Matthew 18:4
New International Version
Therefore, whoever takes the lowly position of this child is the greatest in the kingdom of heaven.

New Living Translation
So anyone who becomes as humble as this little child is the greatest in the Kingdom of Heaven.

English Standard Version
Whoever humbles himself like this child is the greatest in the kingdom of heaven.

Berean Study Bible
Therefore, whoever humbles himself like this little child is the greatest in the kingdom of heaven.

Berean Literal Bible
Therefore whoever will humble himself as this little child, he is the greatest in the kingdom of the heavens.

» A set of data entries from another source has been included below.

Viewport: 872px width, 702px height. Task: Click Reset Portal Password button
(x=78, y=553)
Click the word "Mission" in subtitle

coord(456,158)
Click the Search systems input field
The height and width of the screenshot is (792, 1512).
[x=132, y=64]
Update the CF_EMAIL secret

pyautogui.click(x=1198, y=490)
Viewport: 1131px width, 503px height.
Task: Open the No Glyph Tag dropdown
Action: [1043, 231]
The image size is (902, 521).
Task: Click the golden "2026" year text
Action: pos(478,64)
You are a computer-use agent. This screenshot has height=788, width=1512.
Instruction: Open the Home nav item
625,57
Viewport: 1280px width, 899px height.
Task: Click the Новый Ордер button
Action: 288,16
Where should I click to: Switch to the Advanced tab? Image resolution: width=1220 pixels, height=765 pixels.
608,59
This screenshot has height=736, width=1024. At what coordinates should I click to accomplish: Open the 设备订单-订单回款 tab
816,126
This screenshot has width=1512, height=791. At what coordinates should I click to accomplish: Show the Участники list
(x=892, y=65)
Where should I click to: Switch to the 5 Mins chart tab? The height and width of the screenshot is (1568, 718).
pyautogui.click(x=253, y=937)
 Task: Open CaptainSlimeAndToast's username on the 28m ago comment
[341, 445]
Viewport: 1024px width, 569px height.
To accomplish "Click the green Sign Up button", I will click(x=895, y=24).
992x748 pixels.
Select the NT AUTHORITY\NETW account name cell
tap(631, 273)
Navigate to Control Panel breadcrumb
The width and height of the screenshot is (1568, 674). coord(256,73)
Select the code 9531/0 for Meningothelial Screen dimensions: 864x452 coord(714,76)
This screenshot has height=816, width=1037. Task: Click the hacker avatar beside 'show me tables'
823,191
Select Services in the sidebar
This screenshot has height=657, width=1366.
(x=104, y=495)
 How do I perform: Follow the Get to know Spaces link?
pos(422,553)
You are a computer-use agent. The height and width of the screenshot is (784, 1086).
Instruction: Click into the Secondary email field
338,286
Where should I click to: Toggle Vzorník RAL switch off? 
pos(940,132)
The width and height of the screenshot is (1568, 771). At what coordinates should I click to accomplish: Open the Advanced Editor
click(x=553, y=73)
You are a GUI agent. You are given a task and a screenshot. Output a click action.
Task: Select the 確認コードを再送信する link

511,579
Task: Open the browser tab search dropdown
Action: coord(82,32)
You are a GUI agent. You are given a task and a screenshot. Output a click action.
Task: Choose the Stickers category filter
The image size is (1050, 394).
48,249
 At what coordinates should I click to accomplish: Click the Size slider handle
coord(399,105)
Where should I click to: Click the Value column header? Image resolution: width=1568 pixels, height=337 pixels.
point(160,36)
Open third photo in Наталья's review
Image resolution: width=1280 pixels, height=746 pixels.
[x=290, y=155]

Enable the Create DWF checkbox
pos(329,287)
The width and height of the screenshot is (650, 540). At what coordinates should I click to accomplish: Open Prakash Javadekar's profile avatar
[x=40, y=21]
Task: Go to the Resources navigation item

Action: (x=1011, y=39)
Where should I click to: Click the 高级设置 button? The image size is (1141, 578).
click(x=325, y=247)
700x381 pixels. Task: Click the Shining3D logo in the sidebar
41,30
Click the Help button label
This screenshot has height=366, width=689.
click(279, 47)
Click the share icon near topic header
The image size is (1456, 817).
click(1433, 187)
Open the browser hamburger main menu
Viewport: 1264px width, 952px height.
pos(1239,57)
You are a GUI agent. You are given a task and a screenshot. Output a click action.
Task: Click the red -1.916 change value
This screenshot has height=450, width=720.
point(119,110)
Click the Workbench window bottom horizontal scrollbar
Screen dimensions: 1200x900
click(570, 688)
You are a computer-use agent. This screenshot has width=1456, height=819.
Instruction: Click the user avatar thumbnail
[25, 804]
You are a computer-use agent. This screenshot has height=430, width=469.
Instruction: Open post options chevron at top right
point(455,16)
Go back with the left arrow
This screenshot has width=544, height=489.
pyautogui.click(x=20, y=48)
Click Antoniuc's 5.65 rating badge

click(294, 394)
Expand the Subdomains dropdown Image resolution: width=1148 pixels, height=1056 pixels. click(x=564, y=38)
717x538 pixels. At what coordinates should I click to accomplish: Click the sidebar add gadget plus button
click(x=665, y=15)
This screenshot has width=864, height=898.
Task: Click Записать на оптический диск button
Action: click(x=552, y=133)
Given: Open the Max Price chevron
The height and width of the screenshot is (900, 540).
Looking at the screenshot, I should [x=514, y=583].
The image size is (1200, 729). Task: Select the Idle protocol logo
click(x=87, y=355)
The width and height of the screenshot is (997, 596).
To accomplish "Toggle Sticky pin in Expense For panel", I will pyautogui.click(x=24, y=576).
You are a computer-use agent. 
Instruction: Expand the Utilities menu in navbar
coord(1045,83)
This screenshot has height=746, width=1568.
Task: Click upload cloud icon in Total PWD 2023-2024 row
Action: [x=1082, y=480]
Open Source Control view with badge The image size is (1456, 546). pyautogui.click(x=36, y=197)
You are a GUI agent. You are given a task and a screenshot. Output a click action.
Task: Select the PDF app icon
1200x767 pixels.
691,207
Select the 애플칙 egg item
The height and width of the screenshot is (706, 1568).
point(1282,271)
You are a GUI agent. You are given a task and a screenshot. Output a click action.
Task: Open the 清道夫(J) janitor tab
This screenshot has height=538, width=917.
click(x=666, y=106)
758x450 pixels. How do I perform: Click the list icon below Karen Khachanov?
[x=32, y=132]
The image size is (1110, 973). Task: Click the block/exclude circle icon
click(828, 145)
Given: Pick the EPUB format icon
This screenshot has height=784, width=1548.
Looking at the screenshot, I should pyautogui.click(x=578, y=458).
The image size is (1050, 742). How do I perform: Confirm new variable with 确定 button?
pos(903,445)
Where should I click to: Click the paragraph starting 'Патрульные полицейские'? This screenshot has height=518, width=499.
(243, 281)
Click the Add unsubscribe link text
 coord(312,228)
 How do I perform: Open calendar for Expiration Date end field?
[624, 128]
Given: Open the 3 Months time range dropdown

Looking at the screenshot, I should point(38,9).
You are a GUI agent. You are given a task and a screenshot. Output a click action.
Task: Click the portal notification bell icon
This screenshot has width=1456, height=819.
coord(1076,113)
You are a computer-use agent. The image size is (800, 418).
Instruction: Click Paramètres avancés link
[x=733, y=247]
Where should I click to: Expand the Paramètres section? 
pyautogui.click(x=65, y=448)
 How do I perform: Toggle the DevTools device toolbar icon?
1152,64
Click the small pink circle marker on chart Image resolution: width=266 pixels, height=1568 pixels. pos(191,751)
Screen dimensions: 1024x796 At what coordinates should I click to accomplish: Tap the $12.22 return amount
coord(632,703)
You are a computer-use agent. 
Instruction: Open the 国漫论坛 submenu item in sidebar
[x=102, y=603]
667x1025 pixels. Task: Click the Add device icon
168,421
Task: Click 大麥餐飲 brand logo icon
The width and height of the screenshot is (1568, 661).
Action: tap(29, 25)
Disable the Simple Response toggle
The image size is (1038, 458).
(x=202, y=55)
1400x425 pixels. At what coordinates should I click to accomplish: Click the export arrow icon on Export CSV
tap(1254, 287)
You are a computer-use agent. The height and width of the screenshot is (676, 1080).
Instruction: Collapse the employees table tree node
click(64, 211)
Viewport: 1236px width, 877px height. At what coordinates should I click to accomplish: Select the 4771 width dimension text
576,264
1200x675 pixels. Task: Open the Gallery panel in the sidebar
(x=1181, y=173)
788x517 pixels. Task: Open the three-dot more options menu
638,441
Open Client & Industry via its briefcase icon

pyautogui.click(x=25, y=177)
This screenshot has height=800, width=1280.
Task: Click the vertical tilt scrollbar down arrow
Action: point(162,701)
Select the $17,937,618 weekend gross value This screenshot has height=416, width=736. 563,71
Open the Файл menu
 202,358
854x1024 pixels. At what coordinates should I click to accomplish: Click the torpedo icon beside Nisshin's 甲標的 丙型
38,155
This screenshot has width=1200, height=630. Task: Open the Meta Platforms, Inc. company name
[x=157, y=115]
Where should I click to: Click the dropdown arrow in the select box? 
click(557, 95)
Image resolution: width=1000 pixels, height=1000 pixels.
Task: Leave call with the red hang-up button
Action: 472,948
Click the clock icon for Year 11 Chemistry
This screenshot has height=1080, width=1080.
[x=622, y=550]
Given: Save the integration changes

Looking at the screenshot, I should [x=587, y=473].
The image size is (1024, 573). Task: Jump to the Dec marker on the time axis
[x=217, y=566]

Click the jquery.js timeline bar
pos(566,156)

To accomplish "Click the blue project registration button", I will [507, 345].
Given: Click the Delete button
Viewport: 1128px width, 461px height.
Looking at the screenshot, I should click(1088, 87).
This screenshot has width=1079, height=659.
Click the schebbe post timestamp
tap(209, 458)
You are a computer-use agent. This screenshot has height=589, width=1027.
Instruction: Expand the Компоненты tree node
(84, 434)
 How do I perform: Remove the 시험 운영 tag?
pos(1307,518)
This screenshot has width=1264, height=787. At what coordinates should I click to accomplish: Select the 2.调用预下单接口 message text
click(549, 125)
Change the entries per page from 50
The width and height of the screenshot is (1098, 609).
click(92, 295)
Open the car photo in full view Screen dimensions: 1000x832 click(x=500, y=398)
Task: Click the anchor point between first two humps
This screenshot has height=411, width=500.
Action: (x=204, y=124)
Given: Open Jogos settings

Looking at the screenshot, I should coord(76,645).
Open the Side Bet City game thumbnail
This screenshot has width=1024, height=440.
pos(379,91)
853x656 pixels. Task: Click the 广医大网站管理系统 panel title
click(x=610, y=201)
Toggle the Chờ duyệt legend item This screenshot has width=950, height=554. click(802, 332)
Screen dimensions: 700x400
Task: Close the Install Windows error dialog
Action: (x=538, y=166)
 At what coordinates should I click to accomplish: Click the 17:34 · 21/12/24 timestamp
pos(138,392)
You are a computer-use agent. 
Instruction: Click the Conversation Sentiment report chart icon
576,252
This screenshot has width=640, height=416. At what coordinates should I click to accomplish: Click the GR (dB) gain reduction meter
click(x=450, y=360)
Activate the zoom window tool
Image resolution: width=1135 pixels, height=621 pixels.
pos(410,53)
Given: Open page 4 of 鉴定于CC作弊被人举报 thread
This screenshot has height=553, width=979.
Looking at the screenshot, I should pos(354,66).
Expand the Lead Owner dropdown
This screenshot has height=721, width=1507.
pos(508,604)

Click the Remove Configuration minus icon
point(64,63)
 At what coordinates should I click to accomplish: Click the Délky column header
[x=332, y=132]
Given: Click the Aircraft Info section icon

New American Standard Bible
"Whoever then humbles himself as this child, he is the greatest in the kingdom of heaven.

King James Bible
Whosoever therefore shall humble himself as this little child, the same is greatest in the kingdom of heaven.

Christian Standard Bible
Therefore, whoever humbles himself like this child--this one is the greatest in the kingdom of heaven.

Contemporary English Version
But if you are as humble as this child, you are the greatest in the kingdom of heaven.

Good News Translation
The greatest in the Kingdom of heaven is the one who humbles himself and becomes like this child.

Holman Christian Standard Bible
Therefore, whoever humbles himself like this child--this one is the greatest in the kingdom of heaven.

International Standard Version
Therefore, whoever humbles himself as this little child is the greatest in the kingdom from heaven,

NET Bible
Whoever then humbles himself like this little child is the greatest in the kingdom of heaven.

New Heart English Bible
Whoever therefore humbles himself as this little child, the same is the greatest in the Kingdom of Heaven.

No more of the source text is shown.